# What is being asked:
All of the entries, apart from their pictures, are to be copied verbatim.

◇ ◇ ◇ ◇ ◇

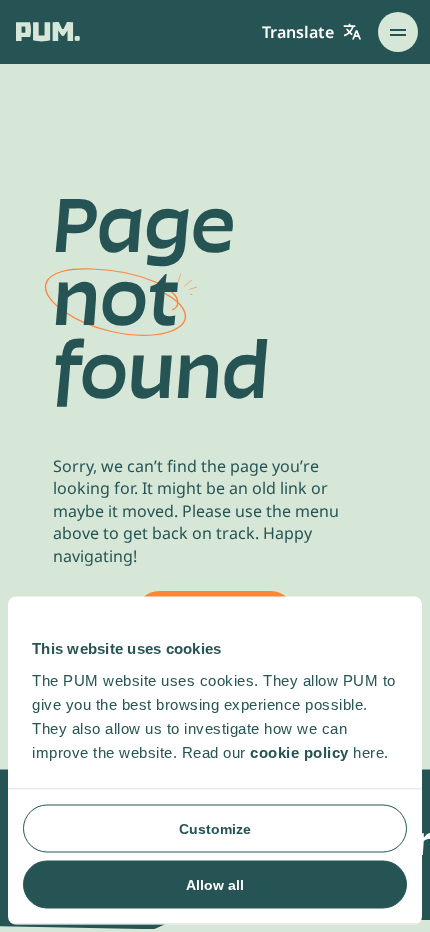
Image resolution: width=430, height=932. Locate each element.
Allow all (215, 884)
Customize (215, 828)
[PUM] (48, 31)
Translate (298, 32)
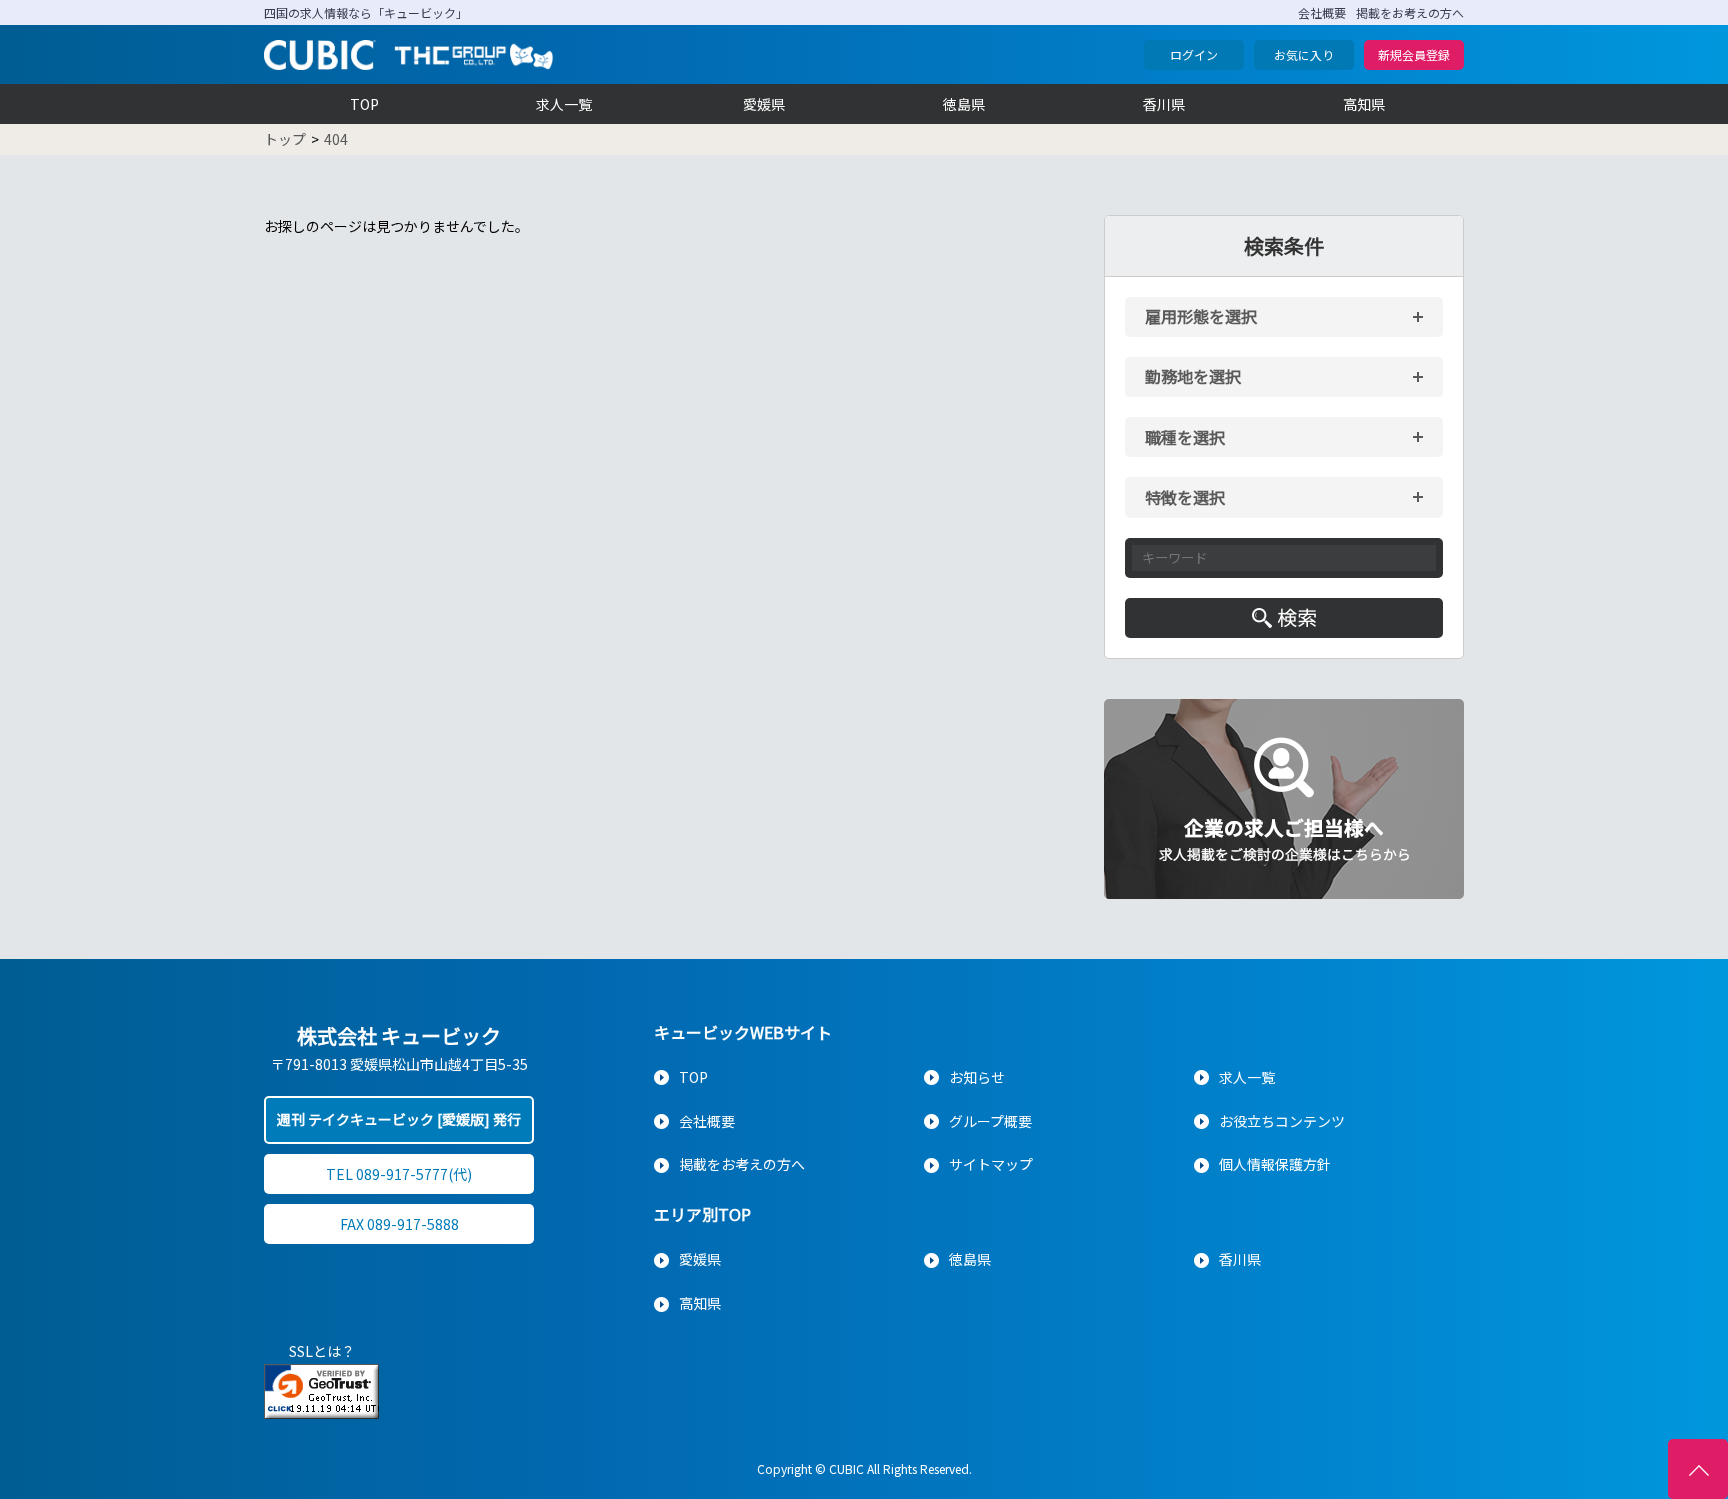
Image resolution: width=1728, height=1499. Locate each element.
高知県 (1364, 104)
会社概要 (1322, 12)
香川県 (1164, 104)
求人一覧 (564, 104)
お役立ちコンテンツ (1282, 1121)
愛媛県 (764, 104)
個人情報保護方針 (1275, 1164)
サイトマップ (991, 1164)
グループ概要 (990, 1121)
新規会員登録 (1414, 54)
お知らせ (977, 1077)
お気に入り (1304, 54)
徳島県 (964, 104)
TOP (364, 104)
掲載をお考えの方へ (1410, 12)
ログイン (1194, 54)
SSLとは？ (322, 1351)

◇ ◇ ◇ ◇ ◇

# Solution to this problem:
Image resolution: width=430, height=932. Locate each element.
Allow all (215, 884)
Customize (215, 828)
[PUM] (48, 31)
Translate (298, 32)
Image resolution: width=1728, height=1499. Locate each element.
高知県 (1364, 104)
会社概要 (1322, 12)
香川県 (1164, 104)
求人一覧 (564, 104)
お役立ちコンテンツ (1282, 1121)
愛媛県 (764, 104)
個人情報保護方針 (1275, 1164)
サイトマップ (991, 1164)
グループ概要 (990, 1121)
新規会員登録 (1414, 54)
お知らせ (977, 1077)
お気に入り (1304, 54)
徳島県 (964, 104)
TOP (364, 104)
掲載をお考えの方へ (1410, 12)
ログイン (1194, 54)
SSLとは？ (322, 1351)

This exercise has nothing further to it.